AG Sessions Restricts Administrative Closure Of Immigration Proceedings

 On Thursday, May 17, 2018, Attorney General Jefferson Beauregard Sessions III issued a 26-page opinion and order in Matter of Castro-Tum, Respondent, 27 I&N Dec. 271 (A.G. May 17, 2018), restricting immigration judges from administratively closing cases before they issue decisions.  Sessions’ new order says “the current practice of administrative closure lacks a valid legal foundation”:

I hold that immigration judges and the Board do not have the general authority to suspend indefinitely immigration proceedings by administrative closure.  Accordingly, immigration judges and the Board may only administratively close a case where a previous regulation or a previous judicially approved settlement expressly authorizes such an action.

Where a case has been administratively closed without such authority, the immigration judge or the Board, as appropriate, shall recalendar the case on the motion of either party.

As reported by the New York Times here, the order “is unlikely to reopen all the cases” that are currently administratively closed, but it “injects fresh uncertainty in the lives of undocumented immigrants living in the United States.”

The Sentinel is strongly opposed to illegal immigration into our great nation.  That opposition does not, however, limit concern for unnecessary restrictions being placed on our Administrative Law Judges, who work daily in the trenches, carefully reviewing each case before making individualized decisions regarding the particular merits of each case.

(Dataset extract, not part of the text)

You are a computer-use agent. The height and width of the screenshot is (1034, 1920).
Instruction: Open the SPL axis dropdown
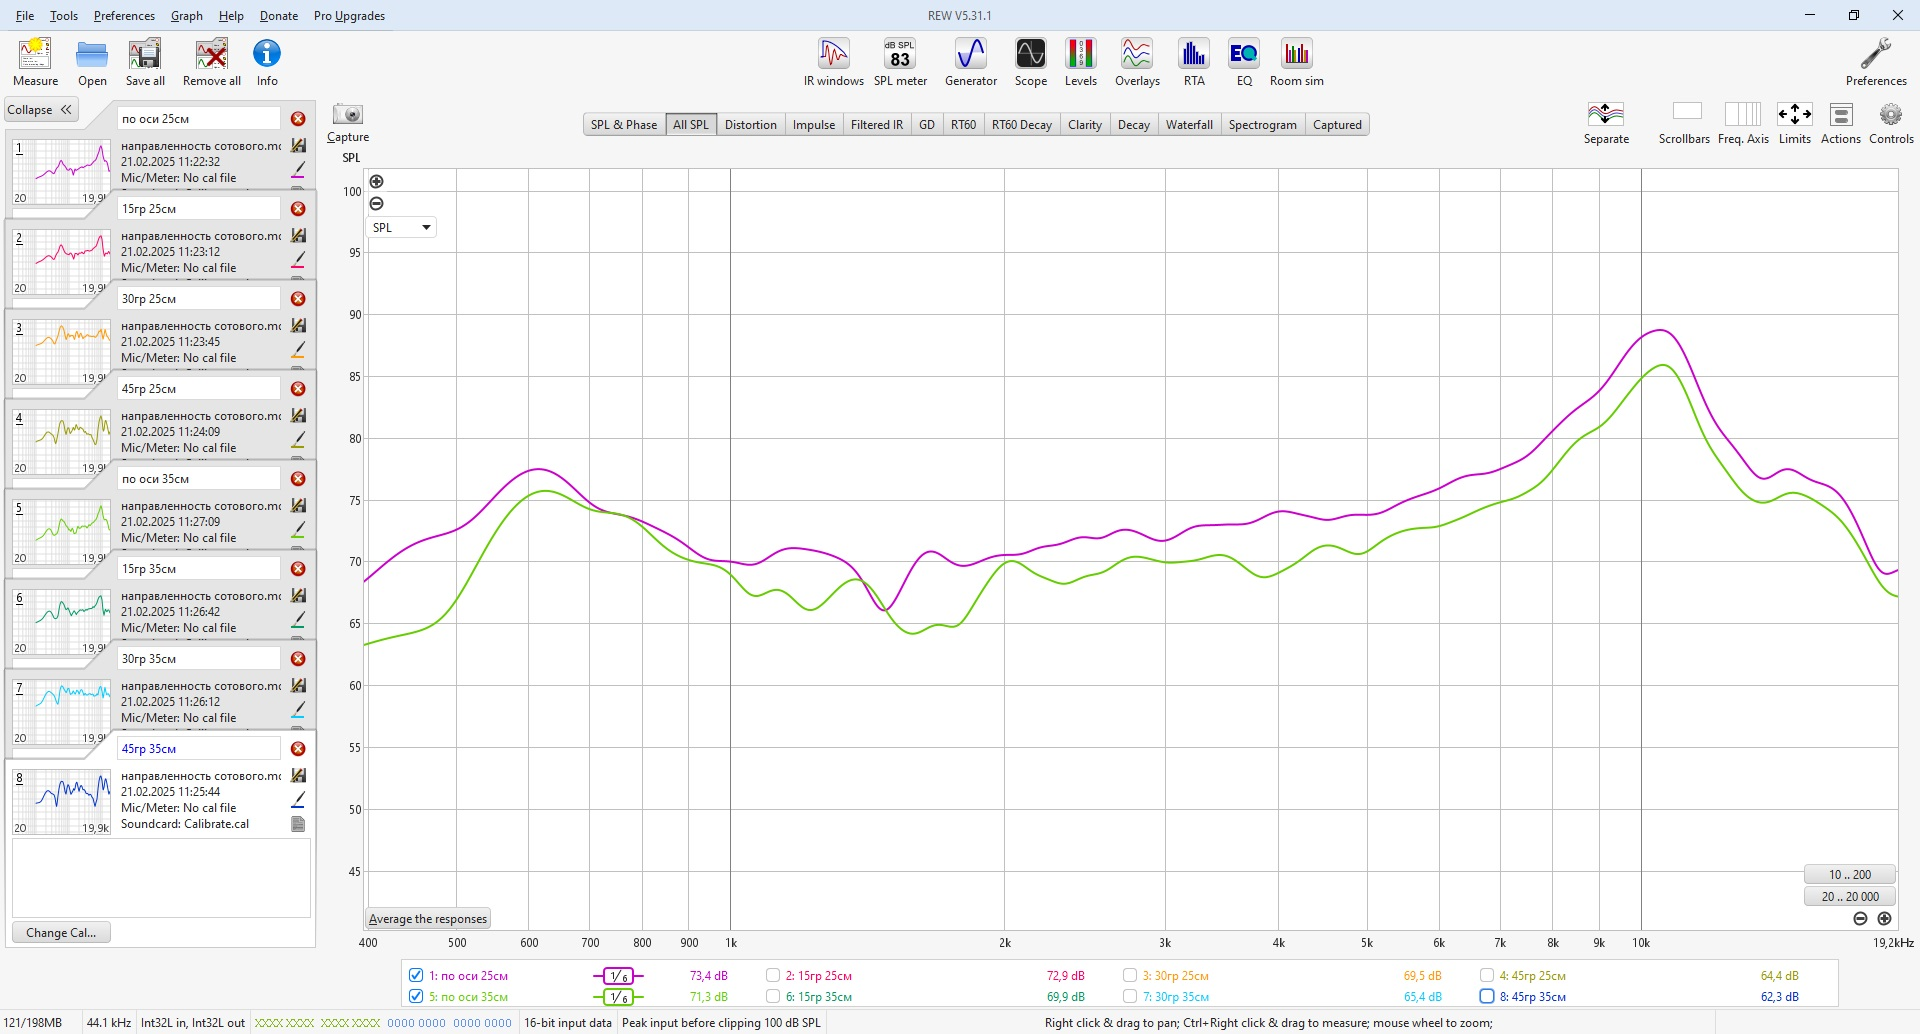(x=401, y=227)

AG Sessions’ action takes authority away from the experienced men and women in our ALJ corp and places it in an absolutionism of regulation without the standards of public notice, review and consideration and review that Federal Regulations are required by law to have.

Actions such as this, promulgation of regulation by fiat, lead to despotism, which the Sentinel, though a Republican owned publication, stands firmly against, administratively mandated “zero tolerance policies” which strip officials of their congressionally granted discretion offend the American citizen’s duly constituted and ratified liberty based governmental model and should not br allowed to stand.